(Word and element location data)
╭──

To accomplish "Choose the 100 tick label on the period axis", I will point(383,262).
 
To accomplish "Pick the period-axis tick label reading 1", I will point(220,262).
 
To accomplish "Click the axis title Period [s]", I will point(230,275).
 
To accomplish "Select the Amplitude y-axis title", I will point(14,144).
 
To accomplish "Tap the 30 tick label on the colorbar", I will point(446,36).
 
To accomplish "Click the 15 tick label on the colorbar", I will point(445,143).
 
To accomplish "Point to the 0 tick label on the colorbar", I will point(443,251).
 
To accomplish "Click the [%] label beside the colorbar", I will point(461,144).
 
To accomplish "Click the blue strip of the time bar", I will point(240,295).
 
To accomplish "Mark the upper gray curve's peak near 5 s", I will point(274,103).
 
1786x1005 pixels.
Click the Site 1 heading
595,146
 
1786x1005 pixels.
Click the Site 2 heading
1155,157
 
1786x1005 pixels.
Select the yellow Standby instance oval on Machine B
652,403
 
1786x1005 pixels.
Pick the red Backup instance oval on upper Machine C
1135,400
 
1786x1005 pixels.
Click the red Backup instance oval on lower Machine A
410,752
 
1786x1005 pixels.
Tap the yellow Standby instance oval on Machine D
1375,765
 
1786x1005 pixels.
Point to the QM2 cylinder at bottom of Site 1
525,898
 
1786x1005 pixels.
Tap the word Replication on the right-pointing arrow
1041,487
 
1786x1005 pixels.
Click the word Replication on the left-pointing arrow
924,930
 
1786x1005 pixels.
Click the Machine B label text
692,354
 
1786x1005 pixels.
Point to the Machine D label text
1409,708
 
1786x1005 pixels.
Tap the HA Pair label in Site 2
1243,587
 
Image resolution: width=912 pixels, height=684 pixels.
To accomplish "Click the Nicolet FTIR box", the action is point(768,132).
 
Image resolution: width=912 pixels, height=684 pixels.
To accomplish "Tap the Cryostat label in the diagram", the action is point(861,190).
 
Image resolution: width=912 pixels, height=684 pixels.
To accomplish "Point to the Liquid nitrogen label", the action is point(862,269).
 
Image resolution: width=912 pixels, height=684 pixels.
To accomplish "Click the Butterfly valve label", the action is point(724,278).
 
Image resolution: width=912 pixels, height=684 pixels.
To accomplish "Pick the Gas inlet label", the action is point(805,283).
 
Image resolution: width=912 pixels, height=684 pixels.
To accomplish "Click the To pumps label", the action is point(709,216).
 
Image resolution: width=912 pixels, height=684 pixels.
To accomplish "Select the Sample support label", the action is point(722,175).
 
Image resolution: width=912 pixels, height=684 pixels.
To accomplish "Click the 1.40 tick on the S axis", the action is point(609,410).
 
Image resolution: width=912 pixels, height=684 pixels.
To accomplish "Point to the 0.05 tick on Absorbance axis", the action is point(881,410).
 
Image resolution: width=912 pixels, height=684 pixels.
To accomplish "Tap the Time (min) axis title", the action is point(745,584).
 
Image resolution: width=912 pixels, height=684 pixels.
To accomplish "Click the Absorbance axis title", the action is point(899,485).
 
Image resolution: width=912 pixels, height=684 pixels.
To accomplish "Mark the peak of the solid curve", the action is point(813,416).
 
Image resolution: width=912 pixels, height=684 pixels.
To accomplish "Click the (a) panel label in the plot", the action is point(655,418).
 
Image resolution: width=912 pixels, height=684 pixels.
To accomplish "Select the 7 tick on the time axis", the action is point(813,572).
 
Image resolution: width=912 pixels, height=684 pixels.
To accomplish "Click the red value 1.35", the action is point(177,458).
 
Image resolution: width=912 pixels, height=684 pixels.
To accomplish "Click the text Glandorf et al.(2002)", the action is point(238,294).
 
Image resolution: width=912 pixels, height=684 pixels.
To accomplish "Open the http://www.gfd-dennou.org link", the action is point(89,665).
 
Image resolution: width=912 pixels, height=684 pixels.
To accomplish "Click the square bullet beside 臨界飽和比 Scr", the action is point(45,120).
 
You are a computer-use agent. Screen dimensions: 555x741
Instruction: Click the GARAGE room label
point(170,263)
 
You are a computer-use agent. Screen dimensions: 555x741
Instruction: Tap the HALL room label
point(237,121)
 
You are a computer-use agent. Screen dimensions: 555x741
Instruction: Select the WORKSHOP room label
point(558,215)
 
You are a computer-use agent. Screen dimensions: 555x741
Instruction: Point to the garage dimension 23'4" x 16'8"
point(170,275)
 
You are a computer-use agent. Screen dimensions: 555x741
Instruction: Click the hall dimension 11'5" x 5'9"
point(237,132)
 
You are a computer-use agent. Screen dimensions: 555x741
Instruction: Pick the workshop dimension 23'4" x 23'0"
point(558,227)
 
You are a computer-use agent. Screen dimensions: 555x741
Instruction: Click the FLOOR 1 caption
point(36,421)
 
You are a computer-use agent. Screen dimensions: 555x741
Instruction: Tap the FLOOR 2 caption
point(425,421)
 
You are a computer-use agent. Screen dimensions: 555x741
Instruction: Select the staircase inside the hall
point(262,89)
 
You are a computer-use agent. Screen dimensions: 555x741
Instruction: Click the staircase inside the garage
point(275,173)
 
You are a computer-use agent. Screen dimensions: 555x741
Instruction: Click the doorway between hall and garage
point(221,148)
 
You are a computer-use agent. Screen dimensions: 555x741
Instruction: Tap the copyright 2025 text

╰──

◆ What needs to be done ◆
How many lines of the data above contain the string "caption", matching case exactly? Reply with the count alone.

◆ Complete answer ◆
2